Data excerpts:
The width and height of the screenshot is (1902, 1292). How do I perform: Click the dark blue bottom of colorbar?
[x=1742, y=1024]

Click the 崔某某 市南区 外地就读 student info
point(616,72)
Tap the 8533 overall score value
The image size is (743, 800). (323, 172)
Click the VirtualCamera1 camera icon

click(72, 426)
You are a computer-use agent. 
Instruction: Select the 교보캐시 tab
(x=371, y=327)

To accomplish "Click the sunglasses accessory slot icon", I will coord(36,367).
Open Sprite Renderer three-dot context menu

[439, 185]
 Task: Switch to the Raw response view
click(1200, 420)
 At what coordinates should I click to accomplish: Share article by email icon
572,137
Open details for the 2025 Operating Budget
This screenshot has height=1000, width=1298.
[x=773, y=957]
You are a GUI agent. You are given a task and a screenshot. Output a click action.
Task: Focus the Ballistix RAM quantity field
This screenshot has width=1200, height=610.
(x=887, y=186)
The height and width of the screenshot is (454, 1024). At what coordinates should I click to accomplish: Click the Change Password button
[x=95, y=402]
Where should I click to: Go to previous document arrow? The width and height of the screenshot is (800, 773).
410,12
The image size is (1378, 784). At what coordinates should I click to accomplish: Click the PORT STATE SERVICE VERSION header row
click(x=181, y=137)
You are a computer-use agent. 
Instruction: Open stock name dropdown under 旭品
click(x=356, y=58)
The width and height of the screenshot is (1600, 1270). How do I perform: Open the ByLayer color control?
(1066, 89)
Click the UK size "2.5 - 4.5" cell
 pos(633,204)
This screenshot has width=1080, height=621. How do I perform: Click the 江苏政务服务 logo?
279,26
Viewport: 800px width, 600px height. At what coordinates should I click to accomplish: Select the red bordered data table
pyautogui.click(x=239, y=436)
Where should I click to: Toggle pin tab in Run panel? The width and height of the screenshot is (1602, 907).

*WORK REQUIRED:* Every entry, from first to last, is to be reproduced exactly.

*RESPONSE AREA:*
The width and height of the screenshot is (1902, 1292). How do I perform: Click the dark blue bottom of colorbar?
[x=1742, y=1024]

Click the 崔某某 市南区 外地就读 student info
point(616,72)
Tap the 8533 overall score value
The image size is (743, 800). (323, 172)
Click the VirtualCamera1 camera icon

click(72, 426)
You are a computer-use agent. 
Instruction: Select the 교보캐시 tab
(x=371, y=327)

To accomplish "Click the sunglasses accessory slot icon", I will coord(36,367).
Open Sprite Renderer three-dot context menu

[439, 185]
 Task: Switch to the Raw response view
click(1200, 420)
 At what coordinates should I click to accomplish: Share article by email icon
572,137
Open details for the 2025 Operating Budget
This screenshot has height=1000, width=1298.
[x=773, y=957]
You are a GUI agent. You are given a task and a screenshot. Output a click action.
Task: Focus the Ballistix RAM quantity field
This screenshot has width=1200, height=610.
(x=887, y=186)
The height and width of the screenshot is (454, 1024). At what coordinates should I click to accomplish: Click the Change Password button
[x=95, y=402]
Where should I click to: Go to previous document arrow? The width and height of the screenshot is (800, 773).
410,12
The image size is (1378, 784). At what coordinates should I click to accomplish: Click the PORT STATE SERVICE VERSION header row
click(x=181, y=137)
You are a computer-use agent. 
Instruction: Open stock name dropdown under 旭品
click(x=356, y=58)
The width and height of the screenshot is (1600, 1270). How do I perform: Open the ByLayer color control?
(1066, 89)
Click the UK size "2.5 - 4.5" cell
 pos(633,204)
This screenshot has width=1080, height=621. How do I perform: Click the 江苏政务服务 logo?
279,26
Viewport: 800px width, 600px height. At what coordinates should I click to accomplish: Select the red bordered data table
pyautogui.click(x=239, y=436)
Where should I click to: Toggle pin tab in Run panel? The width and height of the screenshot is (1602, 907).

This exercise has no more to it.